Review: Dope Injects Urban Struggle With John Hughes Heart

2 minute read

Inglewood, Calif., high school senior and self-professed geek Malcolm (Shameik Moore) is so obsessed with ’90s culture that he sports a Fresh Prince fade haircut. But writer-director Rick Famuyiwa’s Dope itself seems inspired by ’80s classics, as Malcolm and his best friends, Jib (Tony Revolori) and androgynous lesbian Diggy (charmer Kiersey Clemons), share a sweet, funny camaraderie straight out of John Hughes. The frisky plot, meanwhile, is pure Risky Business, with Malcolm going to Joel Goodsen-like lengths to get out of the ghetto and into Harvard. His counselor orders him to ditch his notion of an unbeatable admissions essay—”If Neil deGrasse [Tyson] was writing about Ice Cube, this is what it would look like!”—in favor of a personal story about life in the ‘hood.

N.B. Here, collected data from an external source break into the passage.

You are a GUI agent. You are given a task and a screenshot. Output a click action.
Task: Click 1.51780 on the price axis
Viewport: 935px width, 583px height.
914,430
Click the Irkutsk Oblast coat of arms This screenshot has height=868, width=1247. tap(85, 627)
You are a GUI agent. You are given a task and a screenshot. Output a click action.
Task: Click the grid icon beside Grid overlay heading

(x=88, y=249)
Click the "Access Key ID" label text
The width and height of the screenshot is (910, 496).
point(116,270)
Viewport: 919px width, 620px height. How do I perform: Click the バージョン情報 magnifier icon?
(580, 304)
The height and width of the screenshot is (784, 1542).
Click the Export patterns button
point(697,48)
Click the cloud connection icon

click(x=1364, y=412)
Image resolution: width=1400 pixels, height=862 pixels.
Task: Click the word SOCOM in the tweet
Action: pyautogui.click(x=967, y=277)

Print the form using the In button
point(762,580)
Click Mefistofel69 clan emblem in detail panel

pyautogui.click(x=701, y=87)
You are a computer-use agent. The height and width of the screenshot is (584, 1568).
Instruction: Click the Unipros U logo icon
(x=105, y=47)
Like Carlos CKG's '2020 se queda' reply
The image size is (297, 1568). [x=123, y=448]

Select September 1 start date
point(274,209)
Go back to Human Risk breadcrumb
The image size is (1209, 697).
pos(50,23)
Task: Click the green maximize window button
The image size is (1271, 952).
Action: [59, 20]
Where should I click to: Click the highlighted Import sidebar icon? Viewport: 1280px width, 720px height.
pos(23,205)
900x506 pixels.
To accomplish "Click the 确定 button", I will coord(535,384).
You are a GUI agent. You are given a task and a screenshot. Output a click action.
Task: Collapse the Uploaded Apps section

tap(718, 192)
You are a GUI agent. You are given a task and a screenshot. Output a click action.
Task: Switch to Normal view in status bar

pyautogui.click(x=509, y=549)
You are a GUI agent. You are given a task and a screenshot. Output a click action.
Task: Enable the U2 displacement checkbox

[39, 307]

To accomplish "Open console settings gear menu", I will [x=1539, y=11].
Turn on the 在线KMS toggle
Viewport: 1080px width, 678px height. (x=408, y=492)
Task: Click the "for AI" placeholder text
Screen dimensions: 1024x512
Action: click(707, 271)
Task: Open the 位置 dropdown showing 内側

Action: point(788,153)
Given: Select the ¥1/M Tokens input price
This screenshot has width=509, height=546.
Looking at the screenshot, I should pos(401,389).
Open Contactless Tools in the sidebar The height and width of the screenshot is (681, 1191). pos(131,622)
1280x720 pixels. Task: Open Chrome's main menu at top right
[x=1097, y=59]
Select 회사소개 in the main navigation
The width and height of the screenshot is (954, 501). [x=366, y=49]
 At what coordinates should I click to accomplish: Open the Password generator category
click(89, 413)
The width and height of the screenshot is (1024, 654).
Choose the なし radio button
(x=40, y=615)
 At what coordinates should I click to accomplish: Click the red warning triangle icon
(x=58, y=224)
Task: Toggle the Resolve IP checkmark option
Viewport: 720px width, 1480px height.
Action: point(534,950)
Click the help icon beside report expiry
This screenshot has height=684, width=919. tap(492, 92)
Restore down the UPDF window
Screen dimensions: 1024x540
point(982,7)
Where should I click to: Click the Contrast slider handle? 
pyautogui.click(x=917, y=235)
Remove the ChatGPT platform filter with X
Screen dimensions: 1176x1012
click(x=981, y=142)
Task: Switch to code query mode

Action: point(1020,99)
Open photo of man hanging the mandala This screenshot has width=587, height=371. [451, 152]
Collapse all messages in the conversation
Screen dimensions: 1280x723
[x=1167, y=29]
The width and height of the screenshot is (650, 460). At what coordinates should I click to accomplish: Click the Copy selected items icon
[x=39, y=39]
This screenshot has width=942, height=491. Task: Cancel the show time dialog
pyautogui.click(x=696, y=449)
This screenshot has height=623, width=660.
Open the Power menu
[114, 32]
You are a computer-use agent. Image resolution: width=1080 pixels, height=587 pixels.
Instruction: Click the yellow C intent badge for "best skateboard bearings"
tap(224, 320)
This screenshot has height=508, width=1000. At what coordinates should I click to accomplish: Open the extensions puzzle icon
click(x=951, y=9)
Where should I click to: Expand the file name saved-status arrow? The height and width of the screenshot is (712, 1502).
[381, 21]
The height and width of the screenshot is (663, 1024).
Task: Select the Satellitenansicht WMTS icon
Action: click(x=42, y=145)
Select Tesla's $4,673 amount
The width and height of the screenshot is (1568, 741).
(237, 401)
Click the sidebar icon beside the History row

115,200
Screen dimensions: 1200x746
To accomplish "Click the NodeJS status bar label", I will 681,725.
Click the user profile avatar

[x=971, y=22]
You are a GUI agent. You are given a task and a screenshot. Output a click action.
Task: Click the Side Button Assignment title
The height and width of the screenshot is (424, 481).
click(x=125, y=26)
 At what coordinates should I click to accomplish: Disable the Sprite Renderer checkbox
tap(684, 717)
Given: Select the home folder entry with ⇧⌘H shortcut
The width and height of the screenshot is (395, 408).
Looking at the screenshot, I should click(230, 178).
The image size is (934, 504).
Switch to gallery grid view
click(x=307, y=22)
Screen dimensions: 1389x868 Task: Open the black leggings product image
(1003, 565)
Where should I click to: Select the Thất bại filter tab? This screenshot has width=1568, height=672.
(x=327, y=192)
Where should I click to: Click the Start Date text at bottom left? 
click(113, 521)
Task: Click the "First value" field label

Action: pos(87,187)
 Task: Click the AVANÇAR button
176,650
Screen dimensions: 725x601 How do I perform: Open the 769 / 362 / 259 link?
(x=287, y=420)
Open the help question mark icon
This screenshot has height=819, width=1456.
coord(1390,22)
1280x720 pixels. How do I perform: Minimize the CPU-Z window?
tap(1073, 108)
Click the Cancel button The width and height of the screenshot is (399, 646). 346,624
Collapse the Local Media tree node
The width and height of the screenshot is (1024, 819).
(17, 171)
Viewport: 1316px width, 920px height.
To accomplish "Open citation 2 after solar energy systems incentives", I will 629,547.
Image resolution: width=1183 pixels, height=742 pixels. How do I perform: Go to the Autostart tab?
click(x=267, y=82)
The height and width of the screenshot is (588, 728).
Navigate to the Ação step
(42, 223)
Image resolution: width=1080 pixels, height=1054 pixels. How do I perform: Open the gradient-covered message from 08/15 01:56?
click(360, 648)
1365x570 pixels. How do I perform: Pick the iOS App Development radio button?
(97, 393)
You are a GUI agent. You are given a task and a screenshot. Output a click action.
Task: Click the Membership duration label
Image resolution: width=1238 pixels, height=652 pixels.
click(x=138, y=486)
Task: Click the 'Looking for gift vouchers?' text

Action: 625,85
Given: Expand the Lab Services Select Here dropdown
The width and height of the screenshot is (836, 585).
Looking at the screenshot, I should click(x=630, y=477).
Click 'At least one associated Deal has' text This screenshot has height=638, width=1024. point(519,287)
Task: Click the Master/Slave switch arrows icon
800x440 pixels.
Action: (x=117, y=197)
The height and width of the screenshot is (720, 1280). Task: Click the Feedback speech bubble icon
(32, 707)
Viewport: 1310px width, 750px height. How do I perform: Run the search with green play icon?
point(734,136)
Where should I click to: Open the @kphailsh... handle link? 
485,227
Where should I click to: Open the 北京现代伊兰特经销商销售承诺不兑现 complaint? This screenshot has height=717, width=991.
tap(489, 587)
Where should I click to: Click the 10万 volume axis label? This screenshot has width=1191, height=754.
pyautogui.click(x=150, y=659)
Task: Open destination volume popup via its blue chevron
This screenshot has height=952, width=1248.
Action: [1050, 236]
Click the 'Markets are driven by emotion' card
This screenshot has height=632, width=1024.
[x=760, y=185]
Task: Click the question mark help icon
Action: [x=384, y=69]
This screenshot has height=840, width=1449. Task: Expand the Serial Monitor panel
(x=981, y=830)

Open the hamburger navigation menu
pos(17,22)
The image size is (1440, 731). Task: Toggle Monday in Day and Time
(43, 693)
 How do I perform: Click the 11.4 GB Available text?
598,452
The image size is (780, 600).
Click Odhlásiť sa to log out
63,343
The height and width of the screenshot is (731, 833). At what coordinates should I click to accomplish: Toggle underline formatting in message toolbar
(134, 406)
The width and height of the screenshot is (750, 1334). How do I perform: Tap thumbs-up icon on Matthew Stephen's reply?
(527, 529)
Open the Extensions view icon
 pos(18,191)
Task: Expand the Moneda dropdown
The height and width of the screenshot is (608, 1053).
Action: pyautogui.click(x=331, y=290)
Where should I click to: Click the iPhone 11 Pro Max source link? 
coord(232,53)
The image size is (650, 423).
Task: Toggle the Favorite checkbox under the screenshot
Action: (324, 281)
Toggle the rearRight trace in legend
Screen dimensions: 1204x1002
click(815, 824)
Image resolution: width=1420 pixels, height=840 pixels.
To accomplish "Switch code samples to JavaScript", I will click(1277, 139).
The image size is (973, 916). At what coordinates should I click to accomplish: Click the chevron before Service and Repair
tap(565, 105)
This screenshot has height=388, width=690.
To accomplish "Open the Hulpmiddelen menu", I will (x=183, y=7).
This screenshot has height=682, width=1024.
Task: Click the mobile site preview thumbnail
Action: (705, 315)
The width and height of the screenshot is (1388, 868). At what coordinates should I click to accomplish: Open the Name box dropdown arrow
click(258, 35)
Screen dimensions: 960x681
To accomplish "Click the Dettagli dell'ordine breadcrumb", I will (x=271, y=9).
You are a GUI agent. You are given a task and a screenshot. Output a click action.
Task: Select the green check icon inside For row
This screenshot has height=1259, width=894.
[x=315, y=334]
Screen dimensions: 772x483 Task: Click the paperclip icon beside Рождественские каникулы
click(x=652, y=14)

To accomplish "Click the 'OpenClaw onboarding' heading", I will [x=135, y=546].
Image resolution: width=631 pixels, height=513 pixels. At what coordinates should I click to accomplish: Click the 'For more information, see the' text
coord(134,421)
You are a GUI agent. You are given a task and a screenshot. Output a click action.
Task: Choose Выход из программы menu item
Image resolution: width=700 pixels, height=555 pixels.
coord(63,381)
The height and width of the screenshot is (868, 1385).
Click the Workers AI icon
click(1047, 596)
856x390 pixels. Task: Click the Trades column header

Malcolm assiduously stays off those mean streets until the allure of a worldly beauty (Zoë Kravitz) lands him at an underground party where trouble is unavoidable. Dope mixes constant comic energy with a sense of genuine threat to its enterprising hero. Blessed with puppy eyes and fantastic timing, Moore may not dance in his underwear, but hearing Malcolm’s punk band Awreeoh (yes, like the cookie) is nearly as good. Dope: not just another teen movie.